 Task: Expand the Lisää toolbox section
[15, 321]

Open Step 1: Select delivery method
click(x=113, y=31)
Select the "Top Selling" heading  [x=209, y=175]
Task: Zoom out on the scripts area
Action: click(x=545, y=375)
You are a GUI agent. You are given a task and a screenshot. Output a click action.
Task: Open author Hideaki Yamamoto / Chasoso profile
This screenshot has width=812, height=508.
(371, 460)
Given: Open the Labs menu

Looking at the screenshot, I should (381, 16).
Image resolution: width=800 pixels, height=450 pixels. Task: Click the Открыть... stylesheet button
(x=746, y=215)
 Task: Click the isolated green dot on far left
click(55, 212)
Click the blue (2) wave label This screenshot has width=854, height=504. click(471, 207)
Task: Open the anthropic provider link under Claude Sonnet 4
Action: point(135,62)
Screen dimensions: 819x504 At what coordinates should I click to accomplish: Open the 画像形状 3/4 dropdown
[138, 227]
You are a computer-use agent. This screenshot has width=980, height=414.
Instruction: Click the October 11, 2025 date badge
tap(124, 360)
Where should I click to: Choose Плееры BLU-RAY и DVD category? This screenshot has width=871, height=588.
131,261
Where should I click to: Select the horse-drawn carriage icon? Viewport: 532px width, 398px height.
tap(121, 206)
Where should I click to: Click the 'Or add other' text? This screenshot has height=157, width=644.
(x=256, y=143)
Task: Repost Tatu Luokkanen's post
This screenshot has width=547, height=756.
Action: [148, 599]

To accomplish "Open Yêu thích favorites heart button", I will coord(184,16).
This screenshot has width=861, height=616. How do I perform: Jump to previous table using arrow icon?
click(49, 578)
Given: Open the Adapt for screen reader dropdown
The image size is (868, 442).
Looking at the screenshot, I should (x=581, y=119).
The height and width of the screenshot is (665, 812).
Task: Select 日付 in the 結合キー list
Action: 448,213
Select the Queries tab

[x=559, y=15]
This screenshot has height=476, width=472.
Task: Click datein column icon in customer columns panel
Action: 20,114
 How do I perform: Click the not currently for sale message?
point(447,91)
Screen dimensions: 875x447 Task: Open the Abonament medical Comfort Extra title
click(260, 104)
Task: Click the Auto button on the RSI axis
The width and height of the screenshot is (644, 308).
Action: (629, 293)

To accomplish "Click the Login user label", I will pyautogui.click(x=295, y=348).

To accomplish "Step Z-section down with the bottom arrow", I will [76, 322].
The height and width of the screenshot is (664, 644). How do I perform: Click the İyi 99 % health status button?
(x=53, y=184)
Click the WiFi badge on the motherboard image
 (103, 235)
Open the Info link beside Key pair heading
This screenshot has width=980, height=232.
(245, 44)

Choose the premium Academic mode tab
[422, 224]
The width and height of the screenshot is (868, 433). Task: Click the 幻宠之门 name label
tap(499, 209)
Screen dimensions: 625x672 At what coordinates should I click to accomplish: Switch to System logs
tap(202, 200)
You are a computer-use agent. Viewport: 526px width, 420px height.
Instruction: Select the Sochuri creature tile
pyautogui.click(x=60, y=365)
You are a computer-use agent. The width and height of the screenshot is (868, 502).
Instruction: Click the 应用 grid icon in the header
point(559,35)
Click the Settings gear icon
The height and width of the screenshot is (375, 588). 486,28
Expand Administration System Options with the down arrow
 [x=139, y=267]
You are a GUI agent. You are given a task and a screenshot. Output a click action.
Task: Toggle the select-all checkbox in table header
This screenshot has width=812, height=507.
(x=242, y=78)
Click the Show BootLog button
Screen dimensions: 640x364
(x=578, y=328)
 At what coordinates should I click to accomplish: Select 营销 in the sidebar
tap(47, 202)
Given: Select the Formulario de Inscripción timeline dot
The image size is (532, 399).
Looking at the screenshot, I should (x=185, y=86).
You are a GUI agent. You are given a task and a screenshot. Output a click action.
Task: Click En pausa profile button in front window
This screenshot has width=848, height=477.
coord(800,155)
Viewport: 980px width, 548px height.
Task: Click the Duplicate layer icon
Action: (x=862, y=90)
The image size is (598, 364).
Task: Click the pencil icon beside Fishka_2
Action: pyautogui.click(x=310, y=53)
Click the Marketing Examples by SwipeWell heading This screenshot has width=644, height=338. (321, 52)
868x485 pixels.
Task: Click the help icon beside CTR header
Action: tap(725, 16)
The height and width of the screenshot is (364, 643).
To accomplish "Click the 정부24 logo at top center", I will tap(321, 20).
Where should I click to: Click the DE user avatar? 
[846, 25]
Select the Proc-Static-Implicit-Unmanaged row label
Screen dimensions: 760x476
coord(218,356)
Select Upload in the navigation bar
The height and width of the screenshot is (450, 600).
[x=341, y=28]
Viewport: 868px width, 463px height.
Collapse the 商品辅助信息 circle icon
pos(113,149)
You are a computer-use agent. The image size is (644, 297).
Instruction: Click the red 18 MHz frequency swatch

- - - -

Task goal >> Every line of the listing that includes the word "will" must be copied.

Reply to the exercise >>
To accomplish "Open Yêu thích favorites heart button", I will coord(184,16).
To accomplish "Click the Login user label", I will pyautogui.click(x=295, y=348).
To accomplish "Step Z-section down with the bottom arrow", I will [76, 322].
To accomplish "Click the 정부24 logo at top center", I will tap(321, 20).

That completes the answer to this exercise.